Requirements: Extract the data word for word, beginning at the line that contains "You are a GUI" and stopping after the line that contains "click(x=90, y=409)". Leave the pictures out of your answer.

Data entries:
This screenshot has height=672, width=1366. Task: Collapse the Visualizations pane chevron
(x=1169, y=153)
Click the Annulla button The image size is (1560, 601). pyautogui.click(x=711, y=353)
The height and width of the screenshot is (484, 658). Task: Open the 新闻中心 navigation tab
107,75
...
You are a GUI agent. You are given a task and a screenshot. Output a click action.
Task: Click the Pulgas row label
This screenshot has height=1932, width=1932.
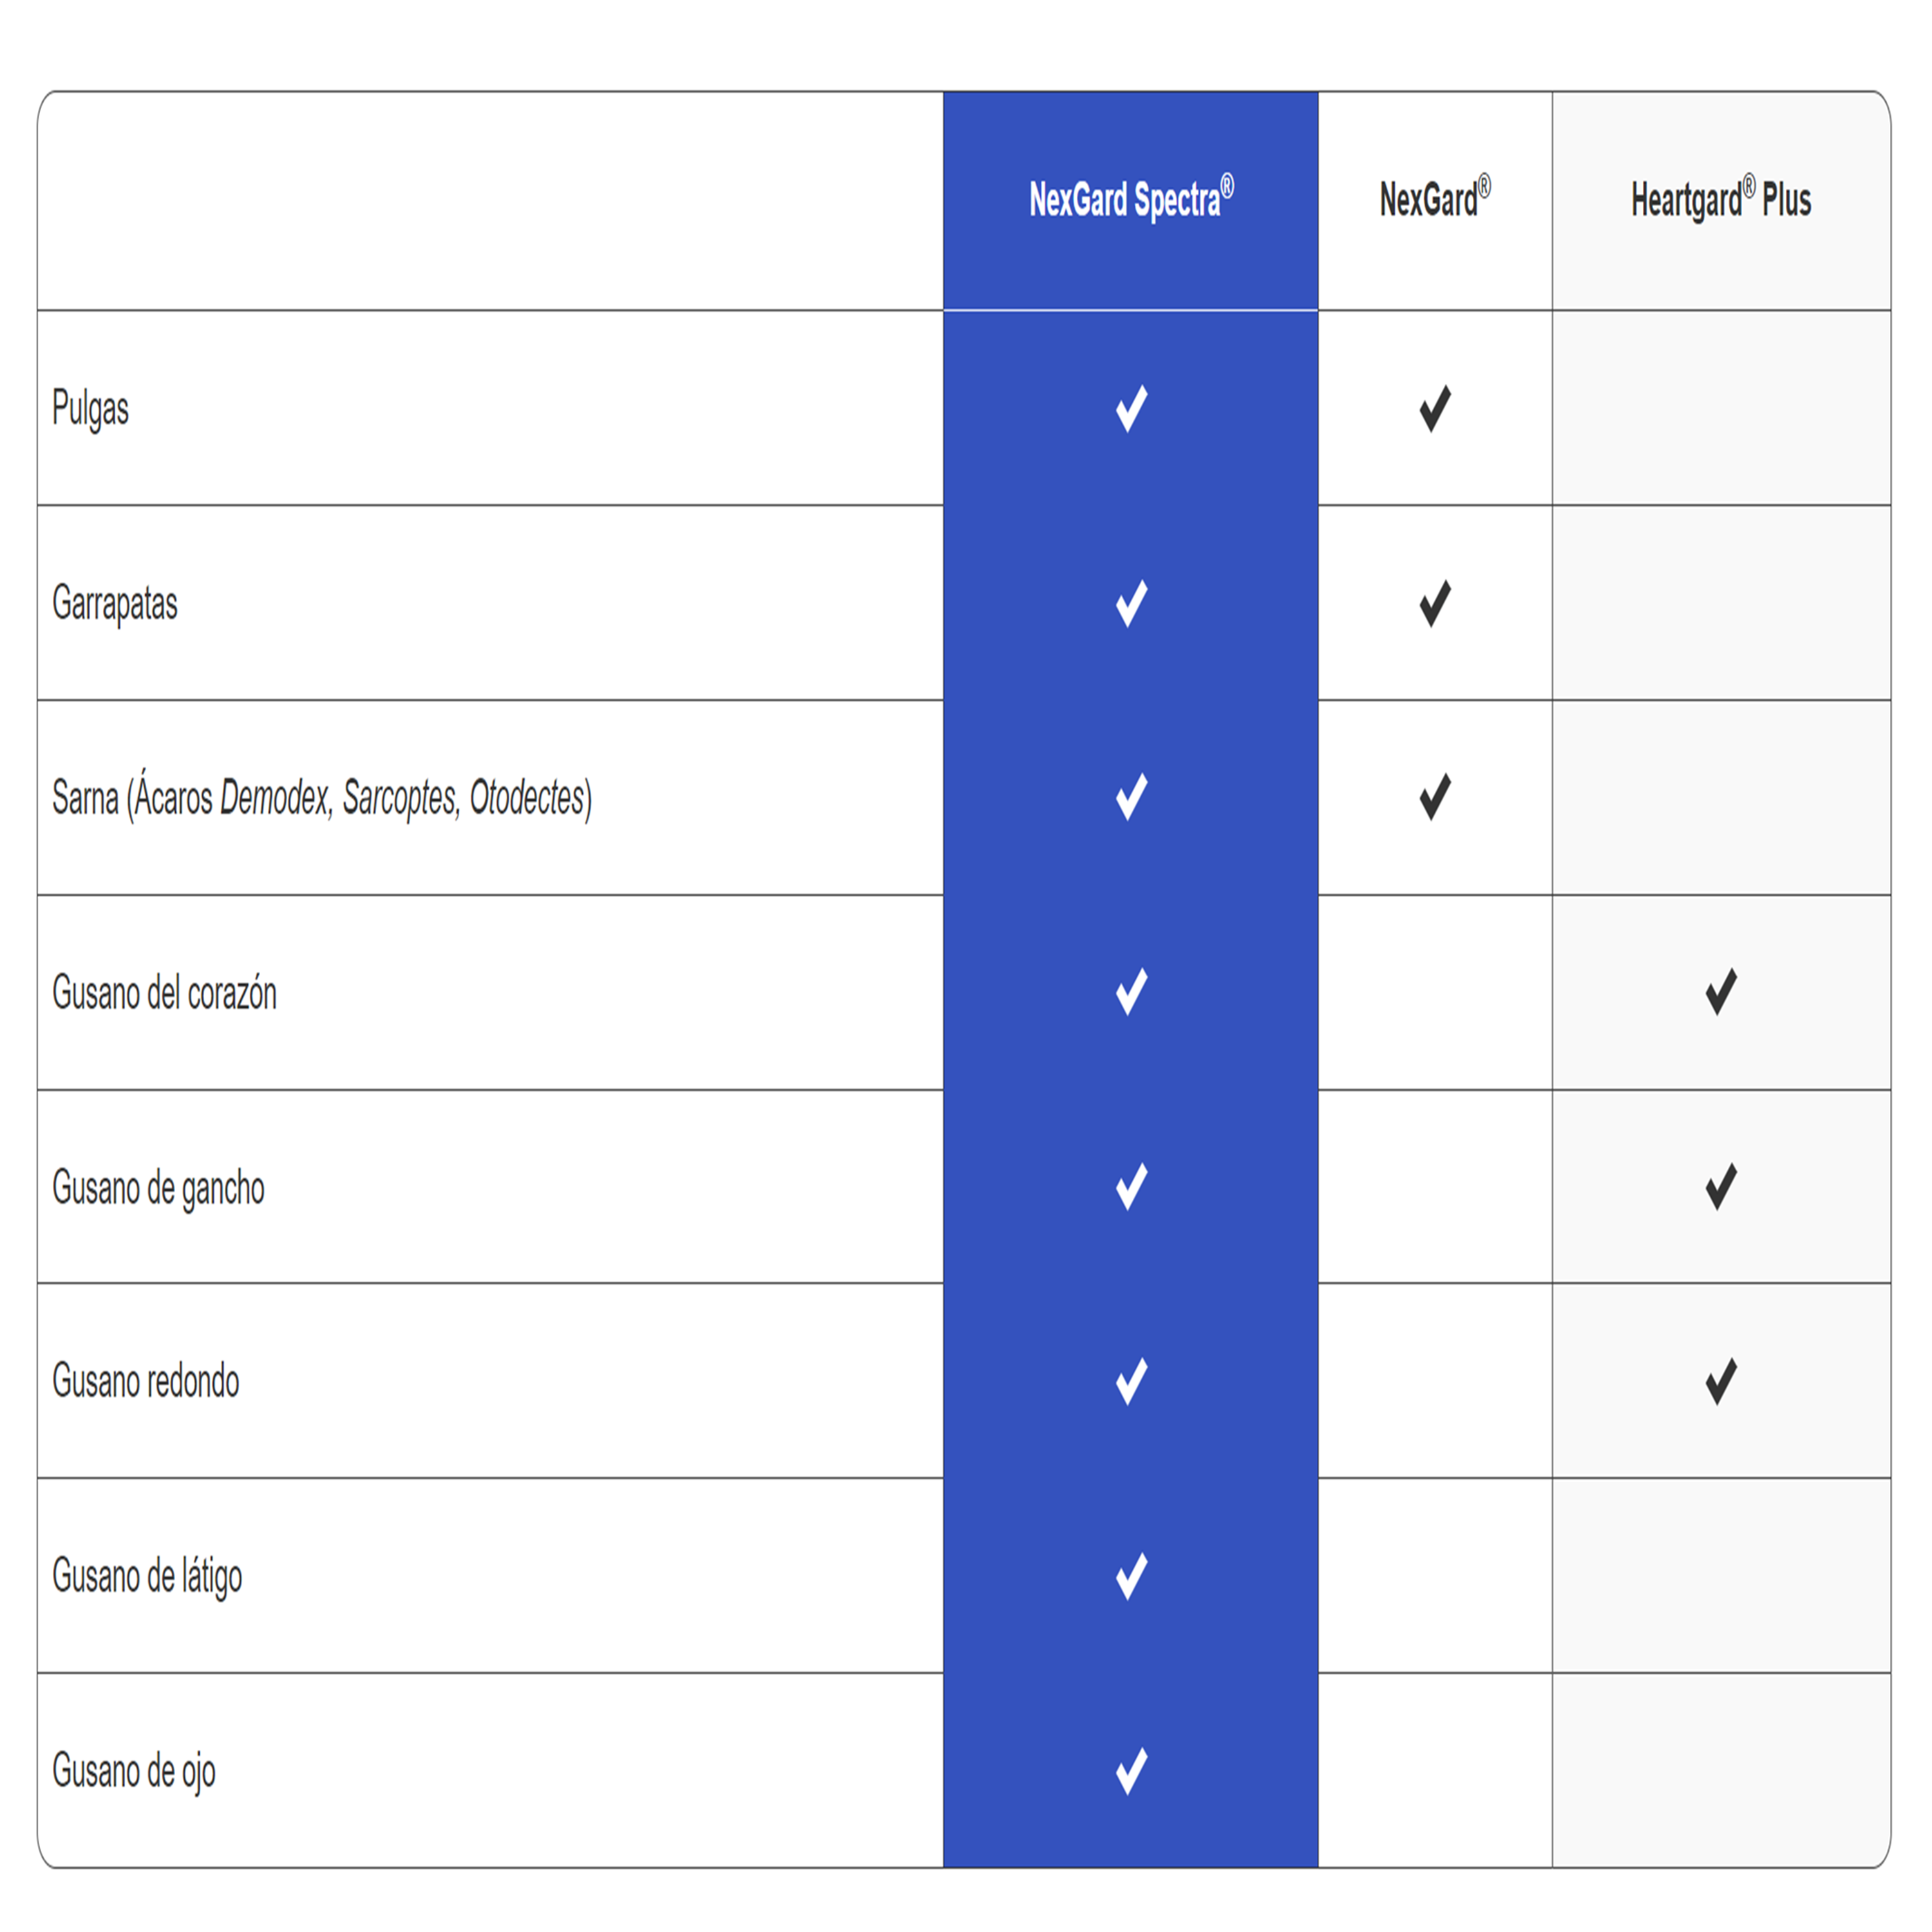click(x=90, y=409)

Answer for this exercise:
You are a GUI agent. You are given a task and a screenshot. Output a click action.
Task: Click the Pulgas row label
This screenshot has height=1932, width=1932.
click(x=90, y=409)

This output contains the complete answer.